WRITTEN REQUEST. Pick out each line below that contains the word "wall", and copy those lines in full.

┄┄┄┄┄┄

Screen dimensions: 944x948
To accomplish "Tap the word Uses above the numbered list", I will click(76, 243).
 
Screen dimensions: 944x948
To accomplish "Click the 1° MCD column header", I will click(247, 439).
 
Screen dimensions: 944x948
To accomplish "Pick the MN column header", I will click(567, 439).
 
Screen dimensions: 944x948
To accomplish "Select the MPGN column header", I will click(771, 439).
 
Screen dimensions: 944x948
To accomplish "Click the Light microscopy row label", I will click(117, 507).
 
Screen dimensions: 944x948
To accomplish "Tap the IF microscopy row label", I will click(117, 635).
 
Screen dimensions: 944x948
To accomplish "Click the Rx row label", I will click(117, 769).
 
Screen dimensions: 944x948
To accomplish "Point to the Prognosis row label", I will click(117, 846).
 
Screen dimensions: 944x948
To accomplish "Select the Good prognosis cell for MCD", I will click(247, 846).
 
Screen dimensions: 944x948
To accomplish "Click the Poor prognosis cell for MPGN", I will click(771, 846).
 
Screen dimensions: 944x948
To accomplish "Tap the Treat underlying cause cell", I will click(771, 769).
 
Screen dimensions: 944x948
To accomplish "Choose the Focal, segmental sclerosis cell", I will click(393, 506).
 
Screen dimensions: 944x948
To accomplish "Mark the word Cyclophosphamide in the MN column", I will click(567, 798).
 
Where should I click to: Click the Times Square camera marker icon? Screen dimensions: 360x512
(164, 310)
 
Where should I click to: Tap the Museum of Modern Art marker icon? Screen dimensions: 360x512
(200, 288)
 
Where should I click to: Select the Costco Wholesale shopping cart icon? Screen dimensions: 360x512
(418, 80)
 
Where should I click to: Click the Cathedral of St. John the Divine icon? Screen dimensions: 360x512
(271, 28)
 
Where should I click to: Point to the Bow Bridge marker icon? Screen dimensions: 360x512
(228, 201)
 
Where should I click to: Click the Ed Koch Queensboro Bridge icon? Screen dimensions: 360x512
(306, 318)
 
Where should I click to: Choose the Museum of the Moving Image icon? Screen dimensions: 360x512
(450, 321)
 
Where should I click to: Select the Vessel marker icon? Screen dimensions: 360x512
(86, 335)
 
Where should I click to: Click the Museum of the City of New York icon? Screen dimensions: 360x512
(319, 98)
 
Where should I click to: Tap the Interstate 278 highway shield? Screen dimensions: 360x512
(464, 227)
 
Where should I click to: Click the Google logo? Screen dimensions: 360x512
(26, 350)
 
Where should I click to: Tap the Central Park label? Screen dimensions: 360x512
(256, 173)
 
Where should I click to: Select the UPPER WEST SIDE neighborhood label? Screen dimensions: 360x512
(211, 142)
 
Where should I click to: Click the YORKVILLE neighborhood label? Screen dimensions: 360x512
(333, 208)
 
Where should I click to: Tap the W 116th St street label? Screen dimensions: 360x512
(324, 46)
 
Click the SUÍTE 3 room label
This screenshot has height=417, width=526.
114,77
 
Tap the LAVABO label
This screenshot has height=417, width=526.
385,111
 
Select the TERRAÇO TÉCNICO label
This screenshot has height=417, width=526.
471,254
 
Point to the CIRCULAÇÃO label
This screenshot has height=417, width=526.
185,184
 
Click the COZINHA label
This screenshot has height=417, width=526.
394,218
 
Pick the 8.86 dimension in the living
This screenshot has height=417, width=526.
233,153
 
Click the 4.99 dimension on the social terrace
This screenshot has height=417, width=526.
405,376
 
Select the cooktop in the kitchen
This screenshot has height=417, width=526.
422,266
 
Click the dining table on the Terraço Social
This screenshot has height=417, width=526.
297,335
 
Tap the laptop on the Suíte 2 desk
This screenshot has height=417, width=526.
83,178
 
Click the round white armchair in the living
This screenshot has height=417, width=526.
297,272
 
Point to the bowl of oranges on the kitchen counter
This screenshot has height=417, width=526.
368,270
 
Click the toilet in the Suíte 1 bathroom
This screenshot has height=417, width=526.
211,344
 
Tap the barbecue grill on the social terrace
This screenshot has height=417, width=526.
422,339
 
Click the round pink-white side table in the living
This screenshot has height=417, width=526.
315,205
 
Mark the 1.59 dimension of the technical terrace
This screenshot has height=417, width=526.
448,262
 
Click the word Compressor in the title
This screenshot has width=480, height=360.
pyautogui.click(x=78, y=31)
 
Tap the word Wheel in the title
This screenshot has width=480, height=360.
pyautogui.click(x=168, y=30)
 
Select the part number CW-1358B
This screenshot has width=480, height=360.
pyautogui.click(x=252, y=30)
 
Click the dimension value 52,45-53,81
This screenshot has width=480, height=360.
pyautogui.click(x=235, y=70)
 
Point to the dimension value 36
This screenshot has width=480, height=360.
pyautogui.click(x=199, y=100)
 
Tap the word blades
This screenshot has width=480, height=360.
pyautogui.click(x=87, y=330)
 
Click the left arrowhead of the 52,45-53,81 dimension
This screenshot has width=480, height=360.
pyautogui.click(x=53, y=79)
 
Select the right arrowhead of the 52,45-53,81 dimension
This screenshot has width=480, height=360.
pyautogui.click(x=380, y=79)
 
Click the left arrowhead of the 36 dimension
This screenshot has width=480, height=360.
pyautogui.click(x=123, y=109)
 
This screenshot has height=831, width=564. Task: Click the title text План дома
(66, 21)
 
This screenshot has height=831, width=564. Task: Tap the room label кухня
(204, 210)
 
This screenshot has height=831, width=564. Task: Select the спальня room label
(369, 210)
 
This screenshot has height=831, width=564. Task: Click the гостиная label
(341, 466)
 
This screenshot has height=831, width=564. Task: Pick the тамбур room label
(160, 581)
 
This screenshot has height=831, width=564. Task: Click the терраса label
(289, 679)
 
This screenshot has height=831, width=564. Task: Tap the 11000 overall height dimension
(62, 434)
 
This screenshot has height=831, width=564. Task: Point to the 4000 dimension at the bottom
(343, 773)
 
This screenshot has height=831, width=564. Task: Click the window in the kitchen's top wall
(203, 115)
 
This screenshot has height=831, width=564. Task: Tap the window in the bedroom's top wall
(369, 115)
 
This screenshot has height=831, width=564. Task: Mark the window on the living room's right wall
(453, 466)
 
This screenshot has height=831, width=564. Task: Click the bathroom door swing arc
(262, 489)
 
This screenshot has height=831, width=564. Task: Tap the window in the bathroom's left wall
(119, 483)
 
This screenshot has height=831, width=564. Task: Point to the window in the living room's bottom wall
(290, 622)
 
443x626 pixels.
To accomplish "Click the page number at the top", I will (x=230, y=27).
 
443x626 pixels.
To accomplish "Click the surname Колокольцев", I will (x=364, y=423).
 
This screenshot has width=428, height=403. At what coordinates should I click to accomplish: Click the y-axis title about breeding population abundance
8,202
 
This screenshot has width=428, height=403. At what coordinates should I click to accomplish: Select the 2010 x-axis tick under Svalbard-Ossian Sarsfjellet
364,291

┄┄┄┄┄┄

FINISHED ANSWER.
This screenshot has height=831, width=564. Task: Click the window in the kitchen's top wall
This screenshot has height=831, width=564. Task: Tap the window in the bedroom's top wall
This screenshot has height=831, width=564. Task: Mark the window on the living room's right wall
This screenshot has height=831, width=564. Task: Tap the window in the bathroom's left wall
This screenshot has height=831, width=564. Task: Point to the window in the living room's bottom wall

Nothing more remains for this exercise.